Drawing Flies 52 – 13_No-Hackle

df52-13_no-hackle

Drawing Flies 52 No-Hackle Dun. Pen-and-ink on paper, scanned, and then manipulated via the scan itself and in Adobe Photoshop. Jeff started the whole “digital” aspect of this DF 52 series, but since I am going to be doing a lot more digitally manipulated images for the upcoming book series, I figured I’d do another this way, although using different software.

Tech info: This is another draw-and-digitize piece, going for a very old-school, copper-plate kind of feel. Used my scanning software to get the base image looking a certain way in black-and-white, and then brought it into Photoshop for further adjustment.
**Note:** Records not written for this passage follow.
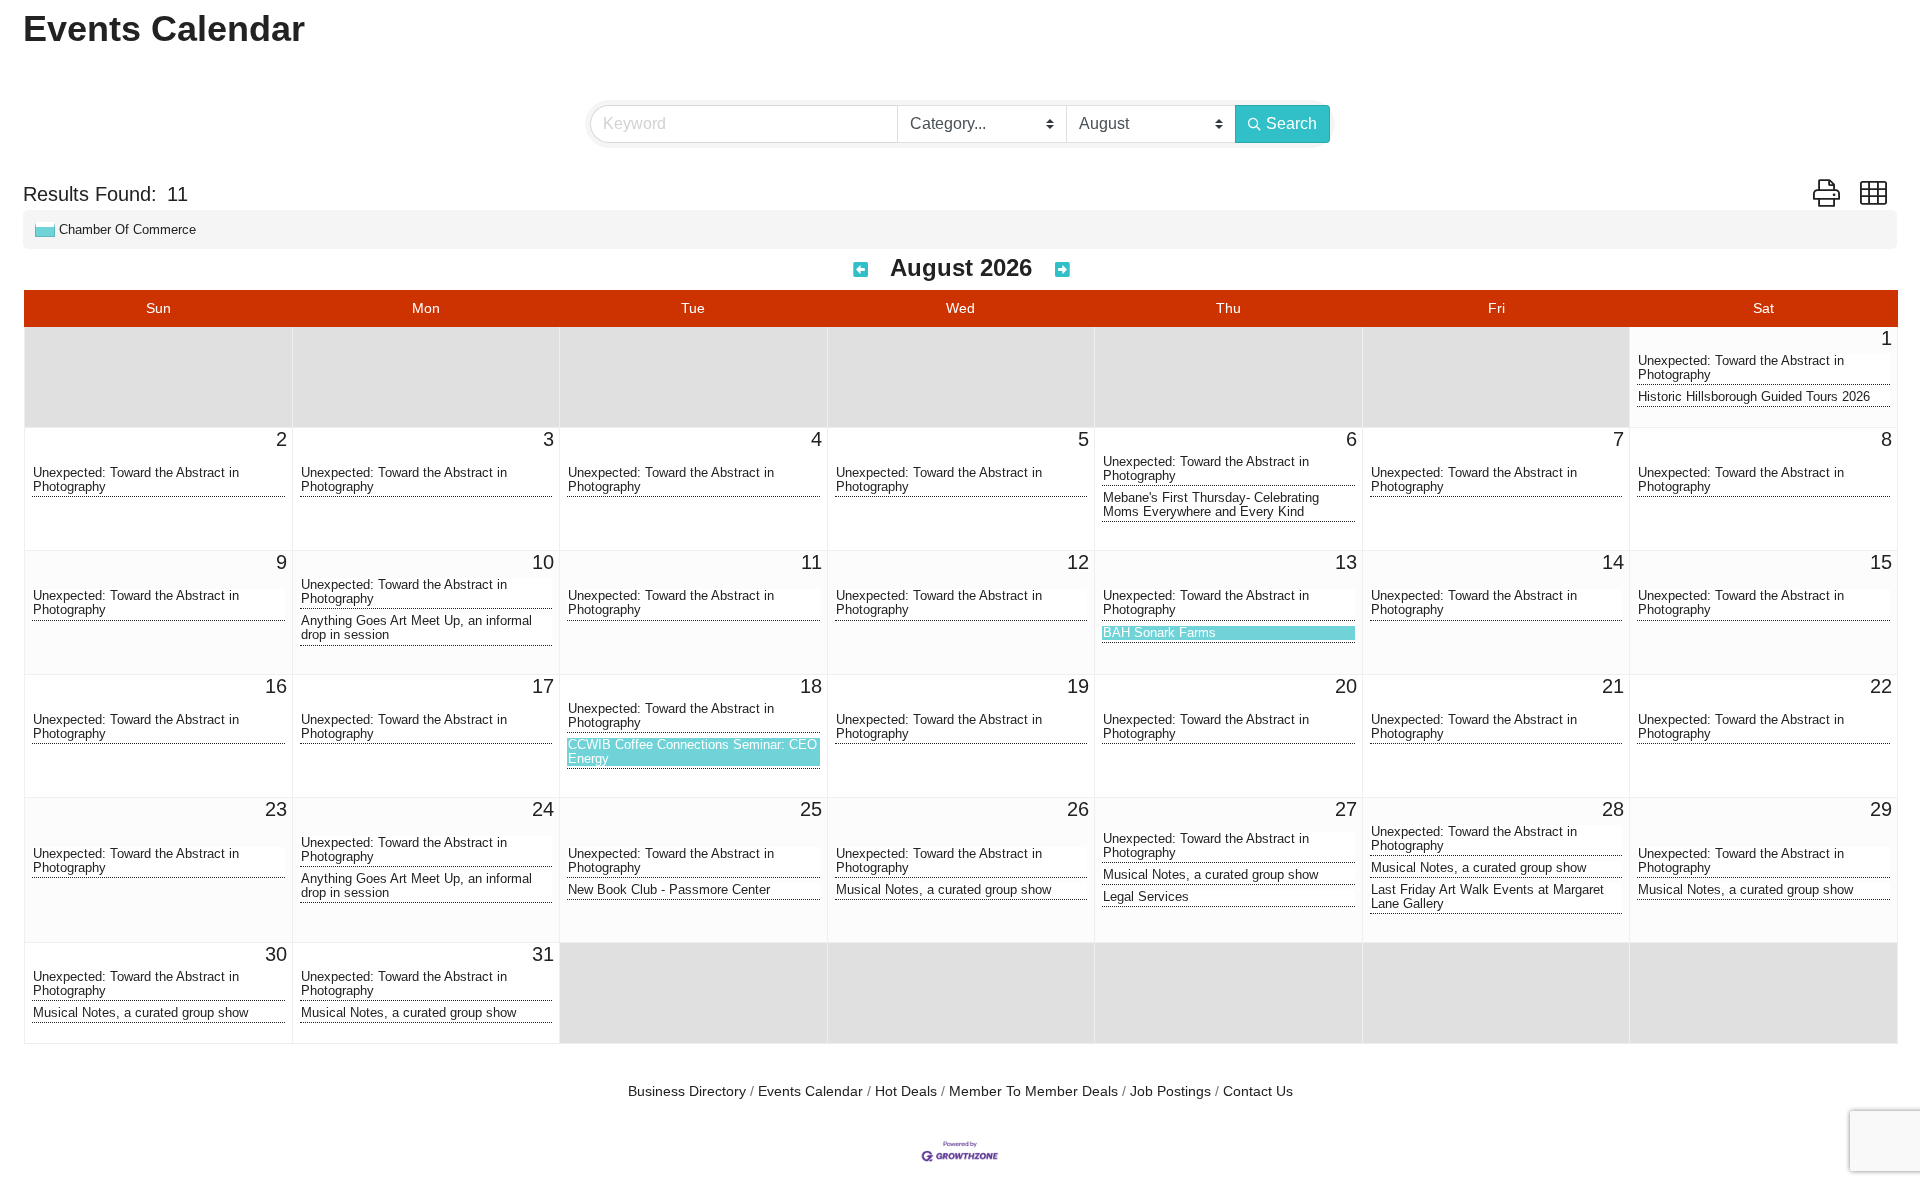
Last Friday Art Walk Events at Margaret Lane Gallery (1487, 897)
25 (811, 809)
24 (543, 809)
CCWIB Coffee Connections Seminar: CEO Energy (692, 752)
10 (543, 562)
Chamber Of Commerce (127, 229)
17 (543, 686)
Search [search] (1291, 123)
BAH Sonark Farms (1159, 633)
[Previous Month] (860, 270)
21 (1613, 686)
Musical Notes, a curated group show (943, 890)
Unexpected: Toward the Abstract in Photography (1741, 368)
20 (1346, 686)
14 (1613, 562)
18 (811, 686)
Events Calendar (810, 1091)
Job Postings (1170, 1091)
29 (1881, 809)
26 (1078, 809)
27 (1346, 809)
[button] (1826, 194)
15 (1881, 562)
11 (811, 562)
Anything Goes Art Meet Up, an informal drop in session (416, 628)
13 (1346, 562)
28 (1613, 809)
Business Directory (687, 1091)
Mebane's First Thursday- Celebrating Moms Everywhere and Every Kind (1211, 505)
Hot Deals (906, 1091)
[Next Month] (1062, 270)
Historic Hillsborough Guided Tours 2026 (1754, 397)
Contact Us (1258, 1091)
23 (276, 809)
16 (276, 686)
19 (1078, 686)
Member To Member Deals (1033, 1091)
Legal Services (1146, 897)
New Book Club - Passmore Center (669, 890)
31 (543, 954)
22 (1881, 686)
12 (1078, 562)
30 (276, 954)
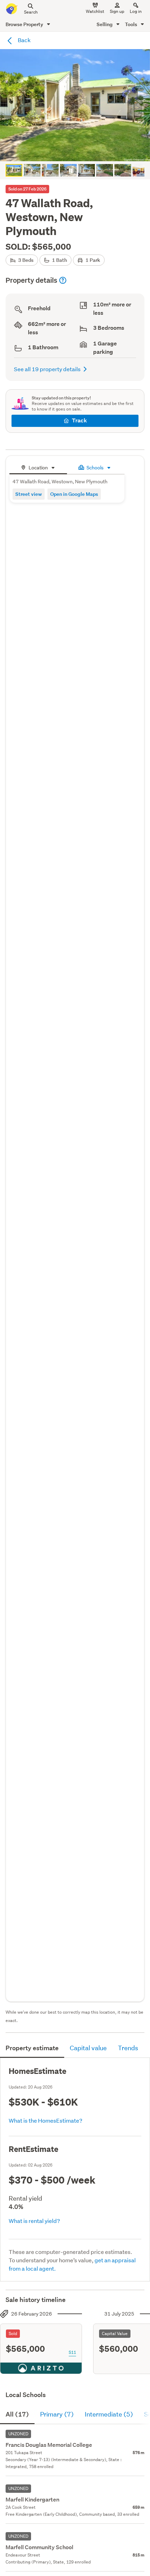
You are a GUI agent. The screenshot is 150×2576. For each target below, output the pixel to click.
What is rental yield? (34, 2220)
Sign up (117, 11)
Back (24, 40)
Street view (28, 494)
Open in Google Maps (74, 494)
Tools (131, 24)
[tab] (38, 466)
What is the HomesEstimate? (45, 2120)
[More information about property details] (63, 280)
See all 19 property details (47, 369)
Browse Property (25, 24)
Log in (136, 11)
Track (79, 420)
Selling (105, 24)
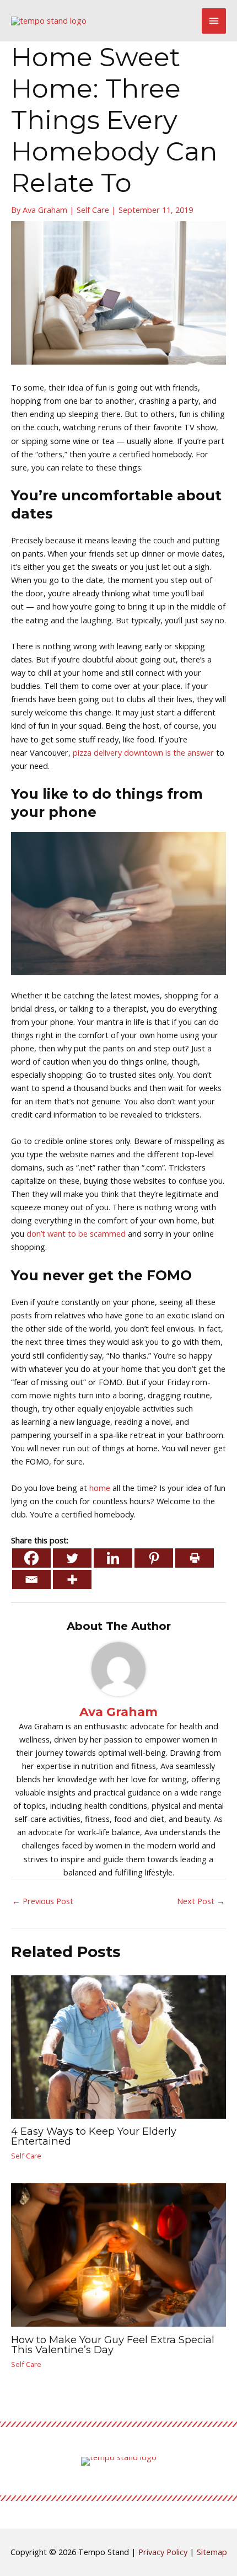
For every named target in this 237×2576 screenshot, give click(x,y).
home (98, 1487)
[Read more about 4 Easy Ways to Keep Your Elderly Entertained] (118, 2045)
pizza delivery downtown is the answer (143, 752)
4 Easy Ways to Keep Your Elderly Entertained (93, 2136)
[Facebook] (31, 1558)
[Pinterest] (153, 1558)
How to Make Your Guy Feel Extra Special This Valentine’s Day (112, 2344)
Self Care (93, 209)
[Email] (31, 1579)
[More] (72, 1579)
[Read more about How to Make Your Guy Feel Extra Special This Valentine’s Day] (118, 2253)
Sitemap (212, 2551)
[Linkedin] (113, 1558)
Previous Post (42, 1900)
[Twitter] (72, 1558)
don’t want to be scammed (76, 1233)
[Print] (194, 1558)
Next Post (201, 1900)
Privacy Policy (162, 2551)
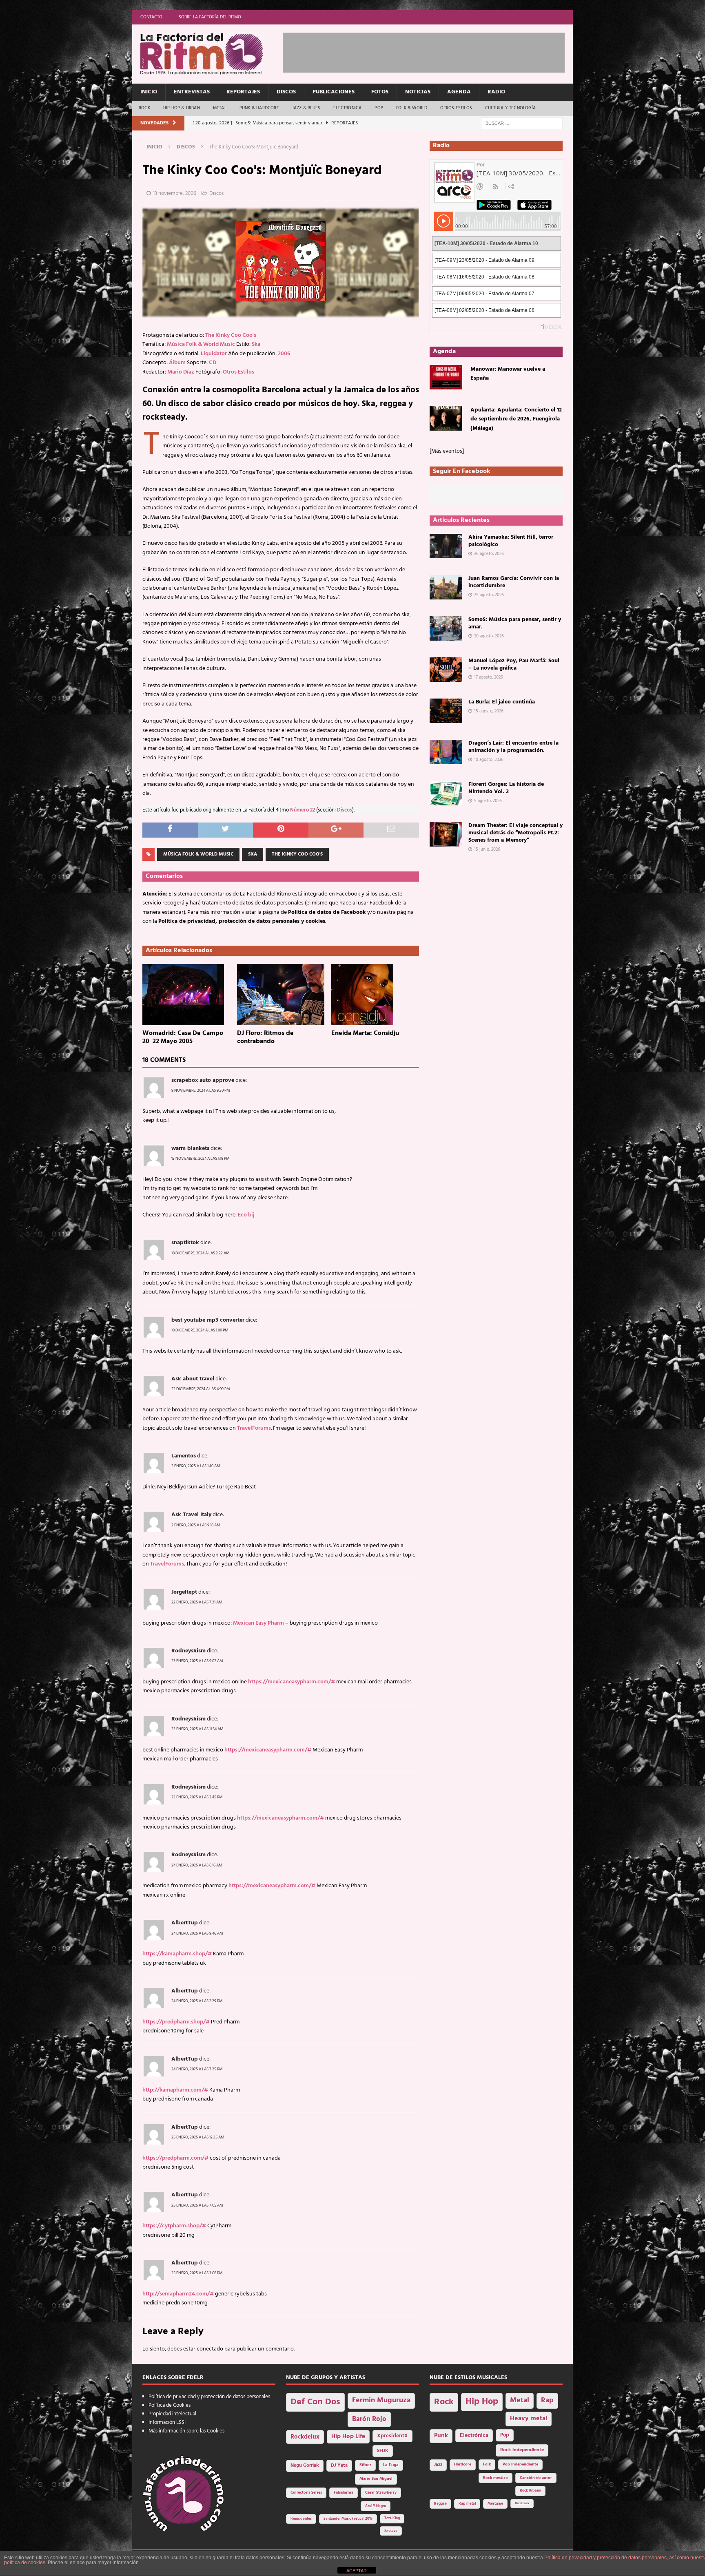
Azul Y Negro (375, 2506)
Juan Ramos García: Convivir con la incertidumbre (513, 582)
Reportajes (243, 92)
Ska (256, 344)
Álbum (177, 362)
The process was actually little more than what I’d use to scan a basic line-drawing, but the trick came in the threshold used to acquire the black. Once I had that set high enough, I go the effect that I was after on the base image. Once into Photoshop, I tweaked the levels a bit more to get the right sense of a carbon-like ink over-saturating soft, thick paper (or a cave wall, as my wife, Kel, said). I then tossed on a photo filter (used one of the base filters in Photoshop, tweaked to get the right amount of saturation), and the image was basically done. A quick sharpening filter was added to grain things up a bit more, and then File–>Save.

Jeff’s No-Hackle is here. Sounds like Jeff had a tough day on which to deal with 30 minutes of drawing stress. Sorry to hear that, my friend, but you still pulled of your signature painting look (nice dubbing!) with that beautiful new background stuff you’ve been doing. I’d love to see a wall of that background…

2 Comments

  1. Kelley says:

    I am thinking even older school than copper plate-cave painting! It reminds me of one of the Lascaux drawings. I’ll be interested to see the paper on which you choose to print this one. Love you!

  2. JB says:

    Yeah, I can see that. I’ll have to see if I can ram some heavy, hand-made paper through the ink-jet for a print.